## Work to be completed:
Search the records below for "Task: Click New folder in the toolbar". Return that line and all remaining lines exactly.

## Material for the task:
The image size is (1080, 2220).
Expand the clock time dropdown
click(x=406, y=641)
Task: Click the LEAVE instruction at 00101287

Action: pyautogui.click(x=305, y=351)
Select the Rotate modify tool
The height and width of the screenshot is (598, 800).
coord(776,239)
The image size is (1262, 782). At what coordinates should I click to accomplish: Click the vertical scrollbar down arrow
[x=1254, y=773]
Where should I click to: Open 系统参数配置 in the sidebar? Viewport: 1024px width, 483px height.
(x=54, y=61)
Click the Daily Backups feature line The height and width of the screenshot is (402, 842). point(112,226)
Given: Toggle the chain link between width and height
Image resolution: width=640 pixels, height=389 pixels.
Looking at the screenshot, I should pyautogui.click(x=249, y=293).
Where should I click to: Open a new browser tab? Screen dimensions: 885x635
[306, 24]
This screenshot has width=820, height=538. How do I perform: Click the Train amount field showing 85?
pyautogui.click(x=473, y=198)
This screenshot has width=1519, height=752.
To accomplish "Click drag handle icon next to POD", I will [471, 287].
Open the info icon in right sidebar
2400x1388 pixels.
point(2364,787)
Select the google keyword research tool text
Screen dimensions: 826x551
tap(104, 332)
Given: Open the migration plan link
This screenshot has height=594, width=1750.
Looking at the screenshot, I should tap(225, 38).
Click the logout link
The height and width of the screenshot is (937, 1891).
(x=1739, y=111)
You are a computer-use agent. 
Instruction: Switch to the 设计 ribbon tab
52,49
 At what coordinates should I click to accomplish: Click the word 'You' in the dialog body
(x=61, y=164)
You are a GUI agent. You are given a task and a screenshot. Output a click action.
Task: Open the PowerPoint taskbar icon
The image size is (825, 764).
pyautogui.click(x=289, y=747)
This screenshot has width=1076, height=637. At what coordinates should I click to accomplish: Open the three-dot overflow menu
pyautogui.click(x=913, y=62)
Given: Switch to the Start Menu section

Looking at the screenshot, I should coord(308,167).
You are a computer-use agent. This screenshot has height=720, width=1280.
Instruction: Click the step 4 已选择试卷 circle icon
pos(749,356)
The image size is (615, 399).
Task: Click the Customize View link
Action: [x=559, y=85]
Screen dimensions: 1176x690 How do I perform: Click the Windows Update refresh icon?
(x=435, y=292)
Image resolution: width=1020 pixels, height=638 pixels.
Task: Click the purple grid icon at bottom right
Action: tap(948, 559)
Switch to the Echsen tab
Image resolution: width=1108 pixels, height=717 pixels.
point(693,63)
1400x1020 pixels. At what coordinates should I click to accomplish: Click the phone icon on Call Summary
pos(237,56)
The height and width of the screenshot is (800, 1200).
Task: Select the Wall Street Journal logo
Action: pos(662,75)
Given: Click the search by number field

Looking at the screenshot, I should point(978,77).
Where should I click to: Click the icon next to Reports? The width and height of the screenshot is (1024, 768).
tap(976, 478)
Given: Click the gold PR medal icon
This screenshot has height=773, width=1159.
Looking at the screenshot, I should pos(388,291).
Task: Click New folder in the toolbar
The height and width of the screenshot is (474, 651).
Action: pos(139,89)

## Answer space:
Task: Click New folder in the toolbar
The height and width of the screenshot is (474, 651).
Action: pos(139,89)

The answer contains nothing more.